Previous studies have shown the antitumor activity of melatonin against a wide range of human cancers; however, the impact of melatonin on gastric cancer growth remains to be illustrated. This study aimed to investigate the activity of melatonin against gastric cancer growth in a chick embryo tumor xenograft model and explore the possible mechanisms.

Materials and Methods

The growth of gastric cancer SGC-7901 cells was measured using MTT assay, and a chick embryo tumor xenograft model was generated to observe the effect of melatonin on gastric cancer growth in vivo.
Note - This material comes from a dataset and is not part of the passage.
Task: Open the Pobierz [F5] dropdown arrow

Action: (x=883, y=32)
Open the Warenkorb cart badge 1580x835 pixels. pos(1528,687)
In addition, the VEGF and angiogenin secretion was measured in the supernatant of chick embryo tumor xenograft models with ELISA.

Results

MLT treatment inhibited the growth of SGC-7901 cells at a concentration-dependent manner, and treatment with MLT at 1 mM was found to markedly reduce the volume and weight of tumors bearing the allantois of chicken embryos. ELISA showed that MLT at concentrations of 0.0041, 0.012, 0.037 and 0.11 had no remarkable impact on VEGF and angiopoietin secretion, while MLT at 1 mM significantly suppressed VEGF and angiopoietin production in chick embryo tumor xenograft models with SGC-7901 cells (P = 0.023).

Conclusion

Our data demonstrate that MLT inhibits gastric cancer growth in vitro at a concentration-dependent manner, and suppresses angiogenesis of the chick embryo tumor xenograft model with SGC-7901 cells through inhibiting VEGF and angiogenin secretion. Further studies are needed to investigate the therapeutic potential of MLT for gastric cancer as compared to drugs clinically approved.

Acknowledgments

The authors would like to thank the anonymous reviewers for their kind comments on the manuscript. This study was supported by the Young and Middle-aged Key Personnel Training Program of Fujian Provincial Health and Family Planning Commission (grant no. 2016-ZQN-51).

Disclosure

The authors declare no conflicts of interest.